Kahanovich adopted Der Nister as his pen-name early in his career, a calque of Yiddish and Hebrew that translates as "the Hidden One."
Mashber means "crisis" in Hebrew, and in Kahanovich's novel it is the name of a well-to-do family in "N," a provincial Ukrainian town (probably modeled after his native Berdichev) circa 1870. The novel begins with the family's business affairs at their best but then takes a nasty turn until Moshe Mashber, the pater familias, is bankrupted and thrown into prison.
"N" is a town filled with rich Jews and poor (mostly poor), with Ukrainian peasants, Russian officials, and Polish nobility fallen on hard times.
The family's saga is told against a broad spectrum that made up Jewish society in the Ukraine 125 years ago, from the scholarly to the ignoramus, the virtuous to the scoundrel, the pious to the freethinker.
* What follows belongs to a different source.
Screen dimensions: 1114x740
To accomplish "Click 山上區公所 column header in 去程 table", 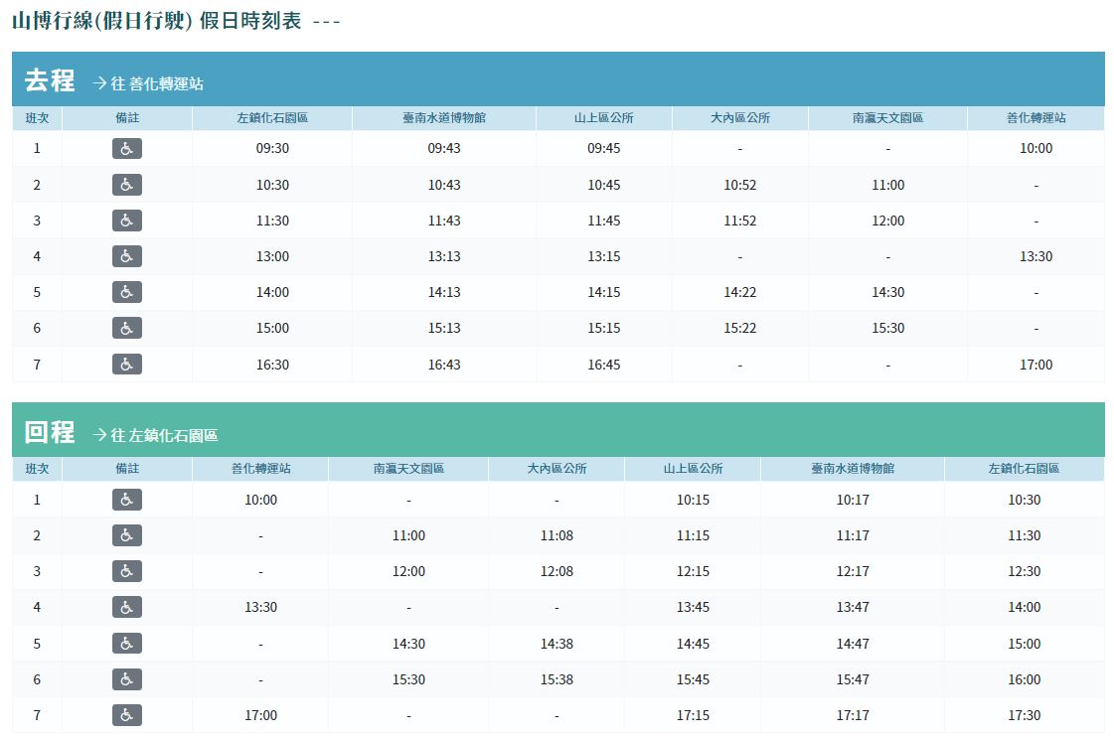I will [x=603, y=118].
Put aside any romantic notions a la Fiddler on the Roof. (An aside: forty years ago my wife and their sister took their father to see the movie Fiddler on the Roof because they thought it might remind him of his childhood in the Ukraine at the beginning of the last century. Minutes after the movie began he walked out. He told me that the movie omitted the mud, the dirt, the stench, and the grinding poverty. Kahanovich missed none of it.)
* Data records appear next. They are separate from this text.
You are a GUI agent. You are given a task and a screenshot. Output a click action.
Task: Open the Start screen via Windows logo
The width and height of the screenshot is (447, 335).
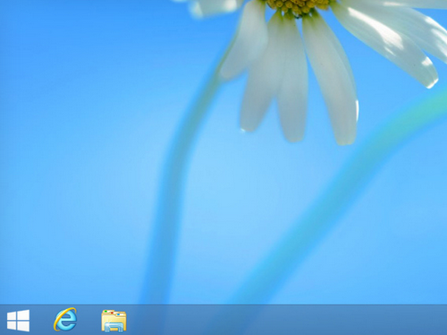(18, 321)
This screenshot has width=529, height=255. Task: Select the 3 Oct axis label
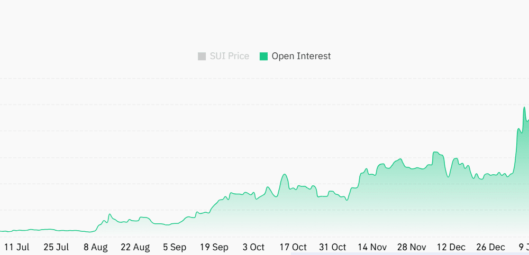(253, 247)
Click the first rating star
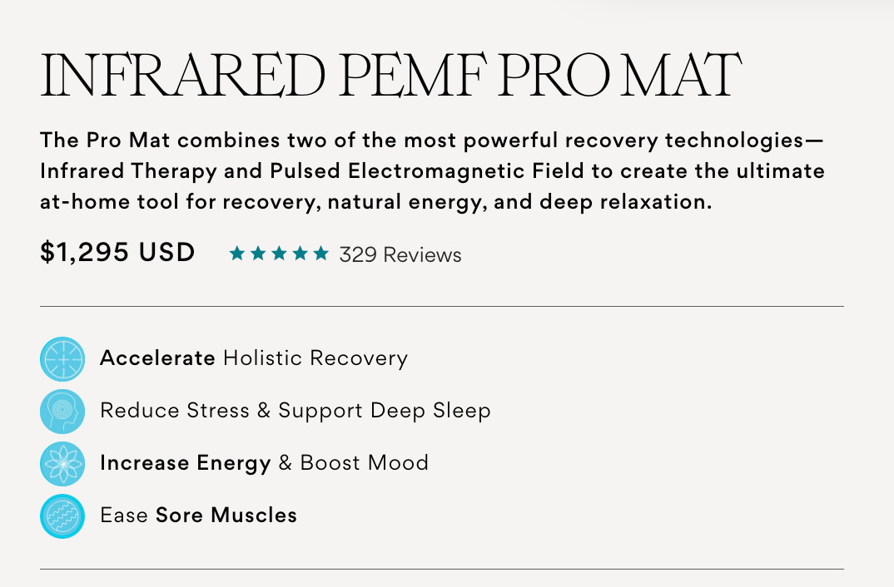 point(236,254)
Leonard Wolf (not to be confounded with Virginia's husband) has prepared an elegant and flowing translation of the original Yiddish. (I confess to having stolen glances at the original from time to time to see what the author had originally written.)
I now intend to go back and try my hand at the original, knowing full well in advance that I may get the denotation but miss a good deal of the connotation.
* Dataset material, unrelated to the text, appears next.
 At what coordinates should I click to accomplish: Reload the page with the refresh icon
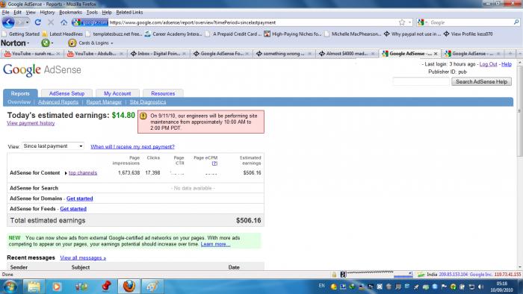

This English translation first appeared twenty years ago. The New York Review of Books merits thanks for having brought it back into print in its Classics series."
"When I worked with Steven on a Yiddish Lit class, this was the gem. Of all the writing on shtetl life that we discussed, this was, perhaps, the best. Der Nister adds a mystical touch to his religious characters as well as a harsh examination of desperate people in an unforgiving world."